CVE-2024-52947

Vulnerability

Details

The vulnerability is a reflected XSS in LemonLDAP::NG, an open-source WebSSO system. The issue resides in the upgrade session confirmation page (upgradeSession / forceUpgrade). When the "Upgrade session" plugin is enabled by an administrator, the url parameter is not properly sanitized, allowing an attacker to inject arbitrary HTML or JavaScript. This is described in the official advisory [1].

Exploitation

An attacker can craft a malicious link containing the XSS payload in the url parameter. The victim must be logged into LemonLDAP::NG and visit the crafted link. No additional authentication is needed beyond the user's session.
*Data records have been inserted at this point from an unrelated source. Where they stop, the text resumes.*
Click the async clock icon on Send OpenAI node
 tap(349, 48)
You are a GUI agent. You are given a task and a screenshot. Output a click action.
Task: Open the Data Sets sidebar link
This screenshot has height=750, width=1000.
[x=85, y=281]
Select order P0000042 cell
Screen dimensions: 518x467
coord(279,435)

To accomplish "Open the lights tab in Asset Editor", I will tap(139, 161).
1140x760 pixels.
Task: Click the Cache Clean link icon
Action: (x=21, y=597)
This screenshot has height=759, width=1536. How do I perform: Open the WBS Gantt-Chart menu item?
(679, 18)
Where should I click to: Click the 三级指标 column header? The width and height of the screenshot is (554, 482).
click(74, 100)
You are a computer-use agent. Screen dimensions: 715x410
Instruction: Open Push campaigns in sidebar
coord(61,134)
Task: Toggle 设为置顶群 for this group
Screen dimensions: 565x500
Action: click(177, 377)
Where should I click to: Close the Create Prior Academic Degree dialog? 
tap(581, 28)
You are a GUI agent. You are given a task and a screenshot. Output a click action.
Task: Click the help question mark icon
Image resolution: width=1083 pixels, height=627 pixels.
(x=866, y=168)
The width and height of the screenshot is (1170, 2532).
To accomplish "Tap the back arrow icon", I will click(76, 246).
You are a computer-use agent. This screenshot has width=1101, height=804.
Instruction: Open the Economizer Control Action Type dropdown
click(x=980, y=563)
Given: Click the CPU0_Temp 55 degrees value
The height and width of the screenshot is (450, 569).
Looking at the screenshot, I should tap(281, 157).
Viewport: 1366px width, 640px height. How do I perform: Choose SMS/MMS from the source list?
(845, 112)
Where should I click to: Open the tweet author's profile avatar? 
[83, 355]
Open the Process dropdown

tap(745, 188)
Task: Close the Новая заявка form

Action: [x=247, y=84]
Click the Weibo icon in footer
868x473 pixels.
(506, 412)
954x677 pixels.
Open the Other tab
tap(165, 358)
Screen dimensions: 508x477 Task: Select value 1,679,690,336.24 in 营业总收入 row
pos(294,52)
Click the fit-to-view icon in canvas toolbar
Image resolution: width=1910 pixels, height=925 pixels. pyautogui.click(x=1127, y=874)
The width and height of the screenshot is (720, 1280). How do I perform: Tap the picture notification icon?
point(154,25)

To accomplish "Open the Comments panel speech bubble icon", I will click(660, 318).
The attack is successful only if the administrator has enabled the "Upgrade session" plugin. The attacker can then execute arbitrary scripts in the context of the victim's session.

Impact

Successful exploitation leads to cross-site scripting, which can be used to steal session cookies, perform actions on behalf of the user, or deface the application. The severity is rated Medium (CVSS 5.4) due to the requirement of the plugin being enabled and user interaction.

Mitigation

LemonLDAP::NG version 2.20.1 fixes this vulnerability. Users are advised to upgrade. There is no known workaround besides disabling the "Upgrade session" plugin, if feasible, or applying input validation manually.